A week from today, I'll discuss the eight Best Picture nominees, eventually crowning my personal favorite. But there were nine other films nominated in seven categories at the 5th Academy Awards, and while we'll delve into some of those individual elements so honored, here I'd like to talk about the films as a whole.

À nous la liberté (1931)
nominee, Best Art Direction (Lazare Meerson)

A pair of ex-cons meet again on the outside, with one a multi-millionare music magnate, the other lovestruck and looking for work. A quasi-musical-comedy whose farcical tone belies its grim picture of modern life: prison is identical to daily working life, the factory worker is gradually being phased out by new technology, wealth is best accrued dishonestly, money is being groped for impotently in the wind. Some things never change! The first foreign language film to receive an Oscar nomination, it probably should have won: the vastness of these art deco sets is not to believed, and if it seems like the factory floor is just a barely-redressed set... well! Aha!

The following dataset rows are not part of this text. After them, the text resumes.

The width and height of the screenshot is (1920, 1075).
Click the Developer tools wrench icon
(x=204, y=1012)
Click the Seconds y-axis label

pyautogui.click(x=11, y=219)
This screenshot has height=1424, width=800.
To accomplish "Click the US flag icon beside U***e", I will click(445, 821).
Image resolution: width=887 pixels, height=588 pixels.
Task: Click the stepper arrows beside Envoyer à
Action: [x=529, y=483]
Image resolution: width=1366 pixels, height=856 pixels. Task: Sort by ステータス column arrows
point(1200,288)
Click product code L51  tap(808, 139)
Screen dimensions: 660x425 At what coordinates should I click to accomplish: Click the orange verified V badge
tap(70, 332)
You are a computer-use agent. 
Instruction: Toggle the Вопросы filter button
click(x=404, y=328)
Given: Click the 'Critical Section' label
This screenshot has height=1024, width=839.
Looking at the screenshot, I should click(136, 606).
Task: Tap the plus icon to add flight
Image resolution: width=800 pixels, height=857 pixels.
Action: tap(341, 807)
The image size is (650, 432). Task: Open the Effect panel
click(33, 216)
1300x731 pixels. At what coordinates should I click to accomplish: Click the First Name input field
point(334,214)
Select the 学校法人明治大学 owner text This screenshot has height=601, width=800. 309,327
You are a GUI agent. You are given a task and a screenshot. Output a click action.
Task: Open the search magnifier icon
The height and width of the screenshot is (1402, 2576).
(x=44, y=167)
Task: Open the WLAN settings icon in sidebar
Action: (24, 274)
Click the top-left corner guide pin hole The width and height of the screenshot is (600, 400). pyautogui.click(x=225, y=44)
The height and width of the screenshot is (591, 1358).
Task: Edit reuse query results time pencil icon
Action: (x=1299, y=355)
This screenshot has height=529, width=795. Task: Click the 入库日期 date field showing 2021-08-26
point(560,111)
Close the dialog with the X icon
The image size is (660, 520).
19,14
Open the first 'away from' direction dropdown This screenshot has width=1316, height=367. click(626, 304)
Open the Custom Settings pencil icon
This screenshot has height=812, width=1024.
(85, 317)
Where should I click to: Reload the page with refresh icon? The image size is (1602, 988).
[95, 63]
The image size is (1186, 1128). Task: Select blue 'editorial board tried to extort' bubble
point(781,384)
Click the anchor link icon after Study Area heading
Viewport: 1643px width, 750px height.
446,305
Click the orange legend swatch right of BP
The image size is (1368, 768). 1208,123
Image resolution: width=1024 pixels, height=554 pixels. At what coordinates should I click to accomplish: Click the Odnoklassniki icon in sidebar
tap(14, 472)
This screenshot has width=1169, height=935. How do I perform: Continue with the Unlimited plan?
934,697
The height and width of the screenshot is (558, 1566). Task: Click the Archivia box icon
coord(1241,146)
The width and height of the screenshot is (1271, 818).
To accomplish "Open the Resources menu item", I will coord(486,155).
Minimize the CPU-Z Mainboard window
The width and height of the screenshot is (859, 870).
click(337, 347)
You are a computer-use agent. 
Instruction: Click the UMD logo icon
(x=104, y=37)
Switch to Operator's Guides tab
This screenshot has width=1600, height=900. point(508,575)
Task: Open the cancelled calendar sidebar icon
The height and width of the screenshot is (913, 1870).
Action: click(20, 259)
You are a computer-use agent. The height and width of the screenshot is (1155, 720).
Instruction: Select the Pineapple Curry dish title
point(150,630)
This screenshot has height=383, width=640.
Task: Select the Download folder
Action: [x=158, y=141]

Dr. Jekyll and Mr. Hyde (1931)
winner, Best Actor (Fredric March)
nominee, Best Adaptation (Percy Heath and Samuel Hoffenstein)
nominee, Best Cinematography (Karl Struss)

Classy, thoughtful horror. Dizzying cinematography puts us in the first person for a number of sequences: we are Jekyll watching ourselves transform into the unrecognizably monstrous Hyde. Groundbreaking then, just as startling now, are the transformation sequences: continuous shots, Jekyll staring into the camera, Hyde's features gradually revealing themselves, a breathtaking feat of cinematography, makeup, and performance. Very horny movie, too, thanks mainly to Miriam Hopkins' music hall singer, her swinging thigh like a pendulum hypnotizing Jekyll, her whispered, "Come back," a chant that haunts his memory...and ours - the last time I saw this movie was in fourth grade, and I could still recall that scene vividly, accurately. 

Emma (1932)
nominee, Best Actress (Marie Dressler)

A maid whose raised her young charges since the death of their mother finds herself conflicting with them when their father proposes to her. I don't know that it needs to go the places it goes: I believe the children she's more or less raised would turn on her once she goes from housemaid to stepmother, absolutely, but I don't know that we need to immediately pivot to trying her for the murder of her husband. Then again, reality has thrown bigger curveballs, so who's to say? What it is, first and foremost, is a great showcase for Marie Dressler, whose performance we will discuss further on Thursday. 

The Guardsman (1931)
nominee, Best Actress (Lynne Fontanne)
nominee, Best Actor (Alfred Lunt)

A famous actor fears his famous actress wife is cheating; he disguises himself as another man to seduce and expose her. The funniest movie I saw from this period. Real-life spouses Alfred Lunt and Lynne Fontanne (a pair of famous actors themselves) bring their stage success to the screen; they both work the camera beautifully, especially because they're so theatrical. Everyone's a hoot: Zasu Pitts barely says a word but steals every scene she's in, Roland Young's a camp delight, Herman Bing gets two scenes and the best line in the show, Maude Eburne's devotion to the wife and hatred of the husband is delicious to watch. It's a silly premise, and everyone knows it and plays to it beautifully.

Lady and Gent (1932)
nominee, Best Original Story (Grover Jones and William Slavens McNutt)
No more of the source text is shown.